Default Presentation

class: center, middle, inverse

## Faster Convex Optimization: Simulated Annealing with an Efficient Universal Barrier

### **Jacob Abernethy** and Elad Hazan

#### June 21, 2016

\[
\def\DD{\mathbf{D}}
\def\EE{\mathop{\mathbb{E}}}
\def\argmin{\mathop{\arg\min}}
\def\argmax{\mathop{\arg\max}}
\def\K{\mathcal{K}}
\]

---
class: top

# This Talk

* Quick overview of Interior Point Methods
  * Self concordant barrier functions
  * Path following methods

* Quick overview of Simulated Annealing
  * Random walk methodology
  * Hit-and-Run Markov chain + mixing times
  * Temperature schedule

* Magic Trick: these two technologies are, in a strong sense, **equivalent**

---
class: top

## The Problem of Convex Optimization

* Let $\K$ be a bounded convex set, and let $\theta$ be an input to our problem.

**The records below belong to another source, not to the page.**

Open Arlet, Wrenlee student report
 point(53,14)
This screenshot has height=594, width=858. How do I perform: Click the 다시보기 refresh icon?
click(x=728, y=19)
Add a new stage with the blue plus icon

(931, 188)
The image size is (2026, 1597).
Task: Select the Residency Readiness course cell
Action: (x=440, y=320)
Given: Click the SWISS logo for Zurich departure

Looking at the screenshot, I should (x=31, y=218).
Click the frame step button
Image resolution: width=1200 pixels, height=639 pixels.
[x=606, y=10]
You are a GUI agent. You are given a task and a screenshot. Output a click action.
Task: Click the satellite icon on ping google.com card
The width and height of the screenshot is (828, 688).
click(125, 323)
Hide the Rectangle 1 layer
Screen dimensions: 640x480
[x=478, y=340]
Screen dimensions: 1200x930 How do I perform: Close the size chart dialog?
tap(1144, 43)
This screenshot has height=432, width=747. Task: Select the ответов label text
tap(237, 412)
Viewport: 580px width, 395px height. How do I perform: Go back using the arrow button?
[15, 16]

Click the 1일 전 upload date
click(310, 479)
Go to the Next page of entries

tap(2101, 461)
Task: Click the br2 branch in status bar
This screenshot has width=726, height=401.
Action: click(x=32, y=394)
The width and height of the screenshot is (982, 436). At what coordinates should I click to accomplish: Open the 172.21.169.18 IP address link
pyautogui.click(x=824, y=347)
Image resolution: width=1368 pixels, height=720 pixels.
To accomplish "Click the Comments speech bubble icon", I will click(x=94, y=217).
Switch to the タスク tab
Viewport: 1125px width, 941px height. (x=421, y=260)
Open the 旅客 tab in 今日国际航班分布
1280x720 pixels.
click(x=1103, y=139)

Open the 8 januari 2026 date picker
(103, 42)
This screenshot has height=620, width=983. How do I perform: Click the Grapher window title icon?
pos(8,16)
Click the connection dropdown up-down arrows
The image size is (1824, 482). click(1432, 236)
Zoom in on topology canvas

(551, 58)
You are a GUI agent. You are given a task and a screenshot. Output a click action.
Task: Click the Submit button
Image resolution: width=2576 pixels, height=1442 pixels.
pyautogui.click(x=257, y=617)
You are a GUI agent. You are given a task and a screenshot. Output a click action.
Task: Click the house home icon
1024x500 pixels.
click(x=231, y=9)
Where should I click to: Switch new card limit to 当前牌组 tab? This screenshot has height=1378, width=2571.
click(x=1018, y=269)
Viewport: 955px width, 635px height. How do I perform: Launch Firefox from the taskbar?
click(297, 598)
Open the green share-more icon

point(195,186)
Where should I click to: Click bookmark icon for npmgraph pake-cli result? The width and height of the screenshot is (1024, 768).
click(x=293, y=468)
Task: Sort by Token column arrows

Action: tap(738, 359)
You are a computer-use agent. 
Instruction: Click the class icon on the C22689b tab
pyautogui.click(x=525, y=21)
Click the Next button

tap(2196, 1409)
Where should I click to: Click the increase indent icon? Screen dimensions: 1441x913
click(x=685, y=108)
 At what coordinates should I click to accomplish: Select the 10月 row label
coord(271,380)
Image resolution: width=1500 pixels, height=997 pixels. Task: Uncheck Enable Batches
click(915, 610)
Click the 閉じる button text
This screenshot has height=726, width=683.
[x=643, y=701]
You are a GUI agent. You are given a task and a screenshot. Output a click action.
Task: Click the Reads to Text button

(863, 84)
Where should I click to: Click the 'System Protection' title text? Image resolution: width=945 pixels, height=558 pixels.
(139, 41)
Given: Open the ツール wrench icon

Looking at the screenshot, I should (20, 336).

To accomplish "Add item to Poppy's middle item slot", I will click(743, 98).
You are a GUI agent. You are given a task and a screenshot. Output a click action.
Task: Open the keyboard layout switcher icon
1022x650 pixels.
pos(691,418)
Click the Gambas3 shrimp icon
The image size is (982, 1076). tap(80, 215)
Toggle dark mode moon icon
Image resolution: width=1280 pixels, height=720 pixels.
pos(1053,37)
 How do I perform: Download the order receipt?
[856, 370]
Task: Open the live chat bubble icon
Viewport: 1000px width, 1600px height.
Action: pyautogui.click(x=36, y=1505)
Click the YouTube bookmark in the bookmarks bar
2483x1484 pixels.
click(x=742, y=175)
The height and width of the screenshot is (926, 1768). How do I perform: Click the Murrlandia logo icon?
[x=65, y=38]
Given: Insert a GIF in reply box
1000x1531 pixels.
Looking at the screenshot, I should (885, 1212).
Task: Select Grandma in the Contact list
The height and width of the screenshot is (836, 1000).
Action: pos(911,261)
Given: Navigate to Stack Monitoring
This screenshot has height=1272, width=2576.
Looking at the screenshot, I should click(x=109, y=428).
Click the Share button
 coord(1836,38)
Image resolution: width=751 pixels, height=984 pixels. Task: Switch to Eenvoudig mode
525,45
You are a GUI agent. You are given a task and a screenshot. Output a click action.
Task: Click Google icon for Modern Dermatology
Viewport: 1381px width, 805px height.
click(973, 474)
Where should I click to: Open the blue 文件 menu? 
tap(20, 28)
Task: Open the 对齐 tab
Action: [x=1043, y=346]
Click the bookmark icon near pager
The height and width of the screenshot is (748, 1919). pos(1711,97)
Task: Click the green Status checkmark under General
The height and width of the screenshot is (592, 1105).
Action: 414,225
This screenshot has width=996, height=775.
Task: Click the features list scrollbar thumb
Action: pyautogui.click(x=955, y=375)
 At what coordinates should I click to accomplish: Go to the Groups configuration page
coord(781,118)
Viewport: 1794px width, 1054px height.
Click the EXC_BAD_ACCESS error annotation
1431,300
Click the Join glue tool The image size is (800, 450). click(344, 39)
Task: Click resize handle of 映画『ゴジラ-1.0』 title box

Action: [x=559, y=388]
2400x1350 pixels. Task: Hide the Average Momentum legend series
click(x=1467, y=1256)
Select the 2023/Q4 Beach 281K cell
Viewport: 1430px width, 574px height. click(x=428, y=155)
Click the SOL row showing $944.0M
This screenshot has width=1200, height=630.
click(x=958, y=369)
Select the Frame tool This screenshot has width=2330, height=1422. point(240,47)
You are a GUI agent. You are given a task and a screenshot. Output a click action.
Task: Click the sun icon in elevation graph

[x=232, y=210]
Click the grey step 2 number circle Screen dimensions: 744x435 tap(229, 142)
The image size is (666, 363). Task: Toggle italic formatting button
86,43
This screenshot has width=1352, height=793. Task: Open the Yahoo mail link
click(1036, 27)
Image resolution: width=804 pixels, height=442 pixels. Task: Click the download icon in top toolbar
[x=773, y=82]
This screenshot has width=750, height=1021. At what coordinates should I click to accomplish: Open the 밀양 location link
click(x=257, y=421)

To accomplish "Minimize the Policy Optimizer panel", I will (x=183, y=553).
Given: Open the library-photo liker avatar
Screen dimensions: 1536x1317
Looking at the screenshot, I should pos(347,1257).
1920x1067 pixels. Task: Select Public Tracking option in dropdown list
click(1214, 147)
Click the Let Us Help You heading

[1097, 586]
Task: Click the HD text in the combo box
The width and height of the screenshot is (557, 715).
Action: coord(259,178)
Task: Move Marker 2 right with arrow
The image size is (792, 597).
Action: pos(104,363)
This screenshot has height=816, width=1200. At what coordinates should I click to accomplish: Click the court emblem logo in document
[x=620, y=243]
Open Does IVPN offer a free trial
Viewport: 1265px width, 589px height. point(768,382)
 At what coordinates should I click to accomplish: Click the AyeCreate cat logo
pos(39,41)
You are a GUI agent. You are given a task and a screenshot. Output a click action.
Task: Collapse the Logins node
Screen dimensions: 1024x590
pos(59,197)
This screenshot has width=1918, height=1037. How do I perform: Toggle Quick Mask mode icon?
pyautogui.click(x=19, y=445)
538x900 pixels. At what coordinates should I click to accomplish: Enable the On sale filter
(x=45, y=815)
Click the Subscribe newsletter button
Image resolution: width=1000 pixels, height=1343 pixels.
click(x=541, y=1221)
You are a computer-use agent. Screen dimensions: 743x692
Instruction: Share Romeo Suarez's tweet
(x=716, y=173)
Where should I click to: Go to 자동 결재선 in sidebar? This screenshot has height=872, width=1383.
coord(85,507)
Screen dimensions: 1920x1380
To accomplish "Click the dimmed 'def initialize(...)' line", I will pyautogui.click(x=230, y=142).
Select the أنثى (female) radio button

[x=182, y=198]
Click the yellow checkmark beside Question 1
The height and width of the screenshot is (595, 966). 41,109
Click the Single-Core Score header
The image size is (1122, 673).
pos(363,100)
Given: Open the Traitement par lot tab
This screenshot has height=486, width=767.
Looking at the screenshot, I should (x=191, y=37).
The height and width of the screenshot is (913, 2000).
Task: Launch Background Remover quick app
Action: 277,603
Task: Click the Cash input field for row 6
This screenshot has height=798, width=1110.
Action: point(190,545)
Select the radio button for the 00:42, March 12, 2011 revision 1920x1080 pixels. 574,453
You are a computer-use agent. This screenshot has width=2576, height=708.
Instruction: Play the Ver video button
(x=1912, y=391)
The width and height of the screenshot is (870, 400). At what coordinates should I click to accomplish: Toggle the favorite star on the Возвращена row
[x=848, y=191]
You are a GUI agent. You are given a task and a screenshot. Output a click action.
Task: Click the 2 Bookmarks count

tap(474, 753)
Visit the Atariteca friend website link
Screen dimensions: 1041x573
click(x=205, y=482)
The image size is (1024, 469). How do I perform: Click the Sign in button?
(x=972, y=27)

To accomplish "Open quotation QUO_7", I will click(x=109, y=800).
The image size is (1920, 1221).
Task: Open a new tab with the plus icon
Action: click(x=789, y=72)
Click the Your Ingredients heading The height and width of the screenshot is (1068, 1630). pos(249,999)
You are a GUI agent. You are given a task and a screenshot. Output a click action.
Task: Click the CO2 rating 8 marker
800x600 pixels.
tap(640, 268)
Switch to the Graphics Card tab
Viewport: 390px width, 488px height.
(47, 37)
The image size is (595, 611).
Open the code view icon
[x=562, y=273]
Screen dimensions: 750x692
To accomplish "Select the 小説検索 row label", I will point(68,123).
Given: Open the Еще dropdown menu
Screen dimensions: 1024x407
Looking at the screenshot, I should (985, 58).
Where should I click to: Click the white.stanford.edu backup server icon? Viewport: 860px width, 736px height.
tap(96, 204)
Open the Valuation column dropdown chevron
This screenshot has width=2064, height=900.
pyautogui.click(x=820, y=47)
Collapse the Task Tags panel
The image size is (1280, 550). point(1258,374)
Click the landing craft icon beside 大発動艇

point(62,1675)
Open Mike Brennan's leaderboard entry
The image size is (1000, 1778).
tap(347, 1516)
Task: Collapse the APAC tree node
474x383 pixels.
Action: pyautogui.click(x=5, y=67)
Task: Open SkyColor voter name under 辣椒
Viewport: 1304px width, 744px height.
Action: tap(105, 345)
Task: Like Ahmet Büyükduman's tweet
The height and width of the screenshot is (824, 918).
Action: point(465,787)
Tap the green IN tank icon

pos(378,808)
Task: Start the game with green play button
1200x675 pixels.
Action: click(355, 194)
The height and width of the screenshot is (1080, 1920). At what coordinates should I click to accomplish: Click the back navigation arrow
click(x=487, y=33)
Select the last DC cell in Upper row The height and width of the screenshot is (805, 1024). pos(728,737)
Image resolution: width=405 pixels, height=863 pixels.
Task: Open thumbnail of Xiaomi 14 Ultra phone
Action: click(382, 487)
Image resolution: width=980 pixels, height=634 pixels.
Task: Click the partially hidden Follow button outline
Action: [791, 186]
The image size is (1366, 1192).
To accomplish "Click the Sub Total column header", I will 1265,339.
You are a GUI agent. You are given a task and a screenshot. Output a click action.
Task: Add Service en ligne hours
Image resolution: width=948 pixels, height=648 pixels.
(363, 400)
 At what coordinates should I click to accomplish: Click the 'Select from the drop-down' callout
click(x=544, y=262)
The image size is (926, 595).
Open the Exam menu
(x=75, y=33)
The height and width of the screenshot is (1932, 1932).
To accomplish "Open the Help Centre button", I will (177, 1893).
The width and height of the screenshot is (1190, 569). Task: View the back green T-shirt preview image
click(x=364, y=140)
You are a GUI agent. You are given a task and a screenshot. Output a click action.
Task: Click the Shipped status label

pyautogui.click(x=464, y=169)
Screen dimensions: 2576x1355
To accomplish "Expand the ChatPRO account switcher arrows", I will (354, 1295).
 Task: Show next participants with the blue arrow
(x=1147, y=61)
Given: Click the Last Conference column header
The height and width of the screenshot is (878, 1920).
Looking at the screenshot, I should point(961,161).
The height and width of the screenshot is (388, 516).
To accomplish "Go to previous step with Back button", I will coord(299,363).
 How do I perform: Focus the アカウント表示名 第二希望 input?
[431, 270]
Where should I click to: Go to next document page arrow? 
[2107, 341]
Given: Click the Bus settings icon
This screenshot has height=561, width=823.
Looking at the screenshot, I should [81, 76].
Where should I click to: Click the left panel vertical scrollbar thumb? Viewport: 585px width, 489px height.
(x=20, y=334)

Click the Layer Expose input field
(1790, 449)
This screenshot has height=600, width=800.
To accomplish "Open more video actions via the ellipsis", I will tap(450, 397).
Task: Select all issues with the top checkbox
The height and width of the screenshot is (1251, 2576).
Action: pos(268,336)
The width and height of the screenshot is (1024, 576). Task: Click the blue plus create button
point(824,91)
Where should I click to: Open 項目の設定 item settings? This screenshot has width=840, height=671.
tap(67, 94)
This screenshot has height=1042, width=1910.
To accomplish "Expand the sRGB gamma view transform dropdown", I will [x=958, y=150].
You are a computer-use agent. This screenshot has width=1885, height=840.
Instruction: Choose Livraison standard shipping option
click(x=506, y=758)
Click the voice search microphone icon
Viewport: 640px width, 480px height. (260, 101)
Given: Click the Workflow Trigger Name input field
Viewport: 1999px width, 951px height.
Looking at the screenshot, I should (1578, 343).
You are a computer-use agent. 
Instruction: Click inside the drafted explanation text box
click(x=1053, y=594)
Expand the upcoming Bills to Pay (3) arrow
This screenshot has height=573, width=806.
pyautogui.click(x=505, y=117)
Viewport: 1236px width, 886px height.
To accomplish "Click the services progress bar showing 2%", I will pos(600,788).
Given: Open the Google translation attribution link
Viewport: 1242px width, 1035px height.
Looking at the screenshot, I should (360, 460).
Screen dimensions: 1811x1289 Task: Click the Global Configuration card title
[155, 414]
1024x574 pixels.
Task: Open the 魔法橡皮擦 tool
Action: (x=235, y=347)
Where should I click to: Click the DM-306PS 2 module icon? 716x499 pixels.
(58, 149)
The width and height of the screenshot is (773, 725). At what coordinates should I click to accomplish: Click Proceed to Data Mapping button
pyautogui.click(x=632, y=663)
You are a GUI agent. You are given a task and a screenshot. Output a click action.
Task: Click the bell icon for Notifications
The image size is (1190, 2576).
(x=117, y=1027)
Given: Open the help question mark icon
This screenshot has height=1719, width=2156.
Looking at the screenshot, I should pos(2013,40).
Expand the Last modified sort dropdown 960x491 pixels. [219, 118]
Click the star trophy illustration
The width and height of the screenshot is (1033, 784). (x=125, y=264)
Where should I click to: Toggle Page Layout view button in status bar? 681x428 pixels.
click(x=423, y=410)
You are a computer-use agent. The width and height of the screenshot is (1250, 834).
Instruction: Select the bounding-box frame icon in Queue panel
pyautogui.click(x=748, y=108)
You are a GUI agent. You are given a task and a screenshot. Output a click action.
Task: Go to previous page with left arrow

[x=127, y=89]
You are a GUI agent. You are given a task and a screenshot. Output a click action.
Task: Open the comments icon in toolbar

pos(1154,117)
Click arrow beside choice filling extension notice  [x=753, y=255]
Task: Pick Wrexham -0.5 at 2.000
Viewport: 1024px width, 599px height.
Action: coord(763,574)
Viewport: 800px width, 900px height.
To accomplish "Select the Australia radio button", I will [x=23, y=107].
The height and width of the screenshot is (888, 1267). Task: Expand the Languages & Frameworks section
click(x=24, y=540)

We want to solve
<div>$$
\min_{x \in \K} \theta^\top x
$$</div>
--

* This is, in some sense, the *most general* convex optimization possible. That is, we can always convert non-linear objective into a linear one. Let $f(\cdot)$ by any convex function, then
<div>$$
\min_{x \in \K} \; f(x) \quad \rightarrow \quad \min_{\begin{align}(x,c) & \in \K \times \mathbb{R} \\ f(x) & \leq c \end{align} } \; c
$$</div>
--

* However, the fastest methods for optimization (e.g. Newton's method) work great when the function has guaranteed curvature. Quadratic functions, for example, are really easy to optimize!

---
class: top

## Want Curvature? Add a Barrier Function!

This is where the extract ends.